Ora la ricerca sta cercando di miniaturizzare il tutto, per arrivare a batterie di dimensioni normali, ma con una durata milioni di volte maggiore di quelle attuali.
Naturalmente, il nome "nucleare" può può far pensare ad una via non praticabile, visti i problemi di sicurezza p.es. dei reattori di potenza; tuttavia, alcuni sistemi basati sulla radioattività atomica sono normalmente usati nella vita comune: pensiamo ad esempio ai pacemaker! Inoltre proprio il liquido che estrae corrente elettrica serve anche per schermare l'esterno dalle radiazioni potenzialmente dannose.

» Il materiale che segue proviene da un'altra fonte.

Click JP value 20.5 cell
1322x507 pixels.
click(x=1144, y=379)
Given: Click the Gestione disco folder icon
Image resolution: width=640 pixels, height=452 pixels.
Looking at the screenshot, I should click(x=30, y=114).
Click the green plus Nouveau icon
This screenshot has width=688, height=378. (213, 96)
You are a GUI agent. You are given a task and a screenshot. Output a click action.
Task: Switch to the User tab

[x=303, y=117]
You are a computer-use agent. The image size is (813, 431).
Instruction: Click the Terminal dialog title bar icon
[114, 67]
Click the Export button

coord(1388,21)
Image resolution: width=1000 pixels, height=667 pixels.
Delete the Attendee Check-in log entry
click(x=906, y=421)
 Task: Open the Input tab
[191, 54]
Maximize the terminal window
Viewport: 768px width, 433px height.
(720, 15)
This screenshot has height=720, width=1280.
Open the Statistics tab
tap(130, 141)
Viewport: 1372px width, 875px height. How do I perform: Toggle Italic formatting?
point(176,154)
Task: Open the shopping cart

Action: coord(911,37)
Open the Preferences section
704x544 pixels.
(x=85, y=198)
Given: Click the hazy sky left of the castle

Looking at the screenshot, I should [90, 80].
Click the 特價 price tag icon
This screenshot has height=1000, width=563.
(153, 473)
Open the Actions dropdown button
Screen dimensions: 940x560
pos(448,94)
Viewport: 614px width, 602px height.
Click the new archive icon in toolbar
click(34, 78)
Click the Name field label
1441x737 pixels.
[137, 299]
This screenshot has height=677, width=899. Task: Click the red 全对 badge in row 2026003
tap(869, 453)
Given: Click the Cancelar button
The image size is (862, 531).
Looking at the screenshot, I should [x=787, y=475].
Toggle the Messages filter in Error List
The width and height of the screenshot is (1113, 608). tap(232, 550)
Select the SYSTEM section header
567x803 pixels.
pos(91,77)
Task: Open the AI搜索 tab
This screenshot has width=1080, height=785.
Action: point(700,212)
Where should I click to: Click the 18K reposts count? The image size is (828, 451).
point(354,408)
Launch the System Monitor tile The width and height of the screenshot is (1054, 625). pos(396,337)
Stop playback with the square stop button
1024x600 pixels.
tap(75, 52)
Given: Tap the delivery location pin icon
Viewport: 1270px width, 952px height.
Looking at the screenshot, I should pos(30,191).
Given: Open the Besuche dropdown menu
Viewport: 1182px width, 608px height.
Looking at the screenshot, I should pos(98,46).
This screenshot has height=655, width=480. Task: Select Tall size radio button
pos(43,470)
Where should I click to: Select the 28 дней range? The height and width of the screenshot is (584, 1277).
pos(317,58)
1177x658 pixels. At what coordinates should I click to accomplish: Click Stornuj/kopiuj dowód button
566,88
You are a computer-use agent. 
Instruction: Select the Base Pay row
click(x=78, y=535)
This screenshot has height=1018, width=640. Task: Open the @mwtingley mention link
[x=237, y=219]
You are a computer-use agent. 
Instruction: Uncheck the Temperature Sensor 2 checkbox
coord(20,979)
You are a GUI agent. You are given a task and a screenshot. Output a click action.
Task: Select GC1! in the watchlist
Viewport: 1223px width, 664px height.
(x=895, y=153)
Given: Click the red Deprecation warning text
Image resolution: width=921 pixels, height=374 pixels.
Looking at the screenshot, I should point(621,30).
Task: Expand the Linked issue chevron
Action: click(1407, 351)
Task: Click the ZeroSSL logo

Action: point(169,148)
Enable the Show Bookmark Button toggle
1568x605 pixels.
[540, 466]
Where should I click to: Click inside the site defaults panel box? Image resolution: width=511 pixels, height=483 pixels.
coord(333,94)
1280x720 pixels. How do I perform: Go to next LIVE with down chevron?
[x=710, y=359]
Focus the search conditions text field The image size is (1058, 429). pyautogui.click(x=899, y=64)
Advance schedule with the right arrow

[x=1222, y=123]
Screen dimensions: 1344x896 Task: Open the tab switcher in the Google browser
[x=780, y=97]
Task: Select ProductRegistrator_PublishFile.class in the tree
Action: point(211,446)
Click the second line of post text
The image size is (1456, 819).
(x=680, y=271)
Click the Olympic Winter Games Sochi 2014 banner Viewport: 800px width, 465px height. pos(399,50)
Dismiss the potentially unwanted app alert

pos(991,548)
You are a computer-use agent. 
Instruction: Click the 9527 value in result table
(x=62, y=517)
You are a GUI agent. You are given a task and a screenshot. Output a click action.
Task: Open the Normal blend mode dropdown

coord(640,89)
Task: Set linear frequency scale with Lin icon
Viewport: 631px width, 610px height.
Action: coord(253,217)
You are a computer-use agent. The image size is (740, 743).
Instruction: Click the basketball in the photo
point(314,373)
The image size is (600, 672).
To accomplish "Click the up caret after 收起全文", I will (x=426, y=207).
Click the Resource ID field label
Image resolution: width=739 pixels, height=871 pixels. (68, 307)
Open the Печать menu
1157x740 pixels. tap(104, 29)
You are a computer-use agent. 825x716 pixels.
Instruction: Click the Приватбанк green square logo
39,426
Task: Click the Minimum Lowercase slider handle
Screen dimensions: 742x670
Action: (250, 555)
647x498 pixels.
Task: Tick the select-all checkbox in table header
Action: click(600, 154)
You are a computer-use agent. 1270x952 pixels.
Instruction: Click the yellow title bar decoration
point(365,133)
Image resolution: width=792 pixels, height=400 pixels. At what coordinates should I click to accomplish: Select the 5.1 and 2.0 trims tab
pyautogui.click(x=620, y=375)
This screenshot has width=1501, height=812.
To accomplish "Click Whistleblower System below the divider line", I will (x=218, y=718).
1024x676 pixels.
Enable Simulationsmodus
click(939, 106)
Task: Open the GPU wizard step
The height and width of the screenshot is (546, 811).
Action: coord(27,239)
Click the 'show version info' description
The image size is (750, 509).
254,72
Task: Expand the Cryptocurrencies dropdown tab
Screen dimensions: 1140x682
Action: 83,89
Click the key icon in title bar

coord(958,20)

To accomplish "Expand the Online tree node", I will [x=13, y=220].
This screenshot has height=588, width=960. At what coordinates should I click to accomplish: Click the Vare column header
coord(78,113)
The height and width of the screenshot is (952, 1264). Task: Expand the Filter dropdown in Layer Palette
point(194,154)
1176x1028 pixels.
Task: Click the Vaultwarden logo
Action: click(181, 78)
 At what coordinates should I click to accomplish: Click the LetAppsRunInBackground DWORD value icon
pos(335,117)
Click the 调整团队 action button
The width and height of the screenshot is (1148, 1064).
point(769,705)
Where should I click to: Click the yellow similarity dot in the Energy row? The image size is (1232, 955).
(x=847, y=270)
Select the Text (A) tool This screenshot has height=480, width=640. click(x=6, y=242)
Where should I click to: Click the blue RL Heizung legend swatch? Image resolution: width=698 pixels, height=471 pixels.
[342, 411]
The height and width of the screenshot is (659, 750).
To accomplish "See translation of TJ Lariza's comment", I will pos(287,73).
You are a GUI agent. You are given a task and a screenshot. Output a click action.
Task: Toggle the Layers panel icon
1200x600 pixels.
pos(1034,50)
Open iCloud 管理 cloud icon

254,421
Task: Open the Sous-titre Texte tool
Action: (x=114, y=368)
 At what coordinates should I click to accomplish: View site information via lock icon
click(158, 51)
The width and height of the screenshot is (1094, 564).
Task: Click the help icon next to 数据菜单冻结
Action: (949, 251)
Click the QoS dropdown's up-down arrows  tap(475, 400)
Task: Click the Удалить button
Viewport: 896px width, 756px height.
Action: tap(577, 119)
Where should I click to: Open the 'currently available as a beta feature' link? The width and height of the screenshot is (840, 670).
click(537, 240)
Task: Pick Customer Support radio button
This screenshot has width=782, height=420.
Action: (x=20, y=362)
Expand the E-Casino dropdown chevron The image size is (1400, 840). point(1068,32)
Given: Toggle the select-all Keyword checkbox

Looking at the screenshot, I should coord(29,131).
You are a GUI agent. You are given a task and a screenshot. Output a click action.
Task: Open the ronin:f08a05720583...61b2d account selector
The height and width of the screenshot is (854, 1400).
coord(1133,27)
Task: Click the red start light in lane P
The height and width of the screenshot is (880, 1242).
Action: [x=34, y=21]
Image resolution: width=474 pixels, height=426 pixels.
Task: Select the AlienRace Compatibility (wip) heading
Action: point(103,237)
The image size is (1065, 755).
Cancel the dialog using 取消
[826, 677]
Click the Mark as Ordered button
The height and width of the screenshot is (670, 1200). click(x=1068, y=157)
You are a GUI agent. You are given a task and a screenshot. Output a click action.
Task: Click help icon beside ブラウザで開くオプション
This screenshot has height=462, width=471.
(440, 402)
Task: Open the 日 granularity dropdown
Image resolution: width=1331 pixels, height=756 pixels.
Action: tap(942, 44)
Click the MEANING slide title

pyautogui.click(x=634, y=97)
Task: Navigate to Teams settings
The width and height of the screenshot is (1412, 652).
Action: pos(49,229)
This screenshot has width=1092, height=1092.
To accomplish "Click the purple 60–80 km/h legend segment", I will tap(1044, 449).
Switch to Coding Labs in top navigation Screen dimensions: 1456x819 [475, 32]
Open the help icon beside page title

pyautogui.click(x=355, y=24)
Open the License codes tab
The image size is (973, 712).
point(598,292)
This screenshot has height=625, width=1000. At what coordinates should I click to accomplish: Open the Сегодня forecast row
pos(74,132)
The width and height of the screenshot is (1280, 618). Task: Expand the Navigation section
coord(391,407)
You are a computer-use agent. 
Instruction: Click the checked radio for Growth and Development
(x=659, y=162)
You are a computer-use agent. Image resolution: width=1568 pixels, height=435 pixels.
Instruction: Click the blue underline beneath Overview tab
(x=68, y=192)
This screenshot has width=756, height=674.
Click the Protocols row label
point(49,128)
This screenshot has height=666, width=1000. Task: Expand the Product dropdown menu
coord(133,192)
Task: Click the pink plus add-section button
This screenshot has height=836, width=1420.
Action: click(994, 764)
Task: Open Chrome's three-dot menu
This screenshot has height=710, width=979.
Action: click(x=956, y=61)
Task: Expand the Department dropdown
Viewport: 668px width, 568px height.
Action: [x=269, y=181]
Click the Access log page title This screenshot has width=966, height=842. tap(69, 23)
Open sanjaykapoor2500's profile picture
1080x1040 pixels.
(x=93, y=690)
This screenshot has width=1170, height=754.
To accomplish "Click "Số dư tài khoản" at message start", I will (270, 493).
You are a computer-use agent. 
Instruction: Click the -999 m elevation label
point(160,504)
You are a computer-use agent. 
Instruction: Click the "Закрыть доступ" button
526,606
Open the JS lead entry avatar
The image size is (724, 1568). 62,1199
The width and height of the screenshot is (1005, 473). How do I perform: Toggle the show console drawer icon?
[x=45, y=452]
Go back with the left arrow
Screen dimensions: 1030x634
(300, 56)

Qualche mese si è parlato ancora di batterie, ma questa volta basate su virus modificati geneticamente: in questo modo, tali virus non sono pericolosi per l'uomo e verrebbero usati per costruire micro-poli elettrici delle dimensioni di un decimo di un capello. I ricercatori del MIT sono così riusciti a produrre una sotticle pellicola che agisce come un anodo. Al momento le pile così costruite hanno le dimensioni di una moneta, ma si pensa di poter ulteriormente scendere più in basso, fino ad avere batterie che prendono la forma dello strumento elettronico che alimentano. Al momento possono subire un centinaio di cicli di carica-scarica prima di perdere efficienza, ma ci si attende di migliorare ulteriormente. Inoltre non verrebbe usato alcun materiale potenzialmente dannoso per l'ambiente.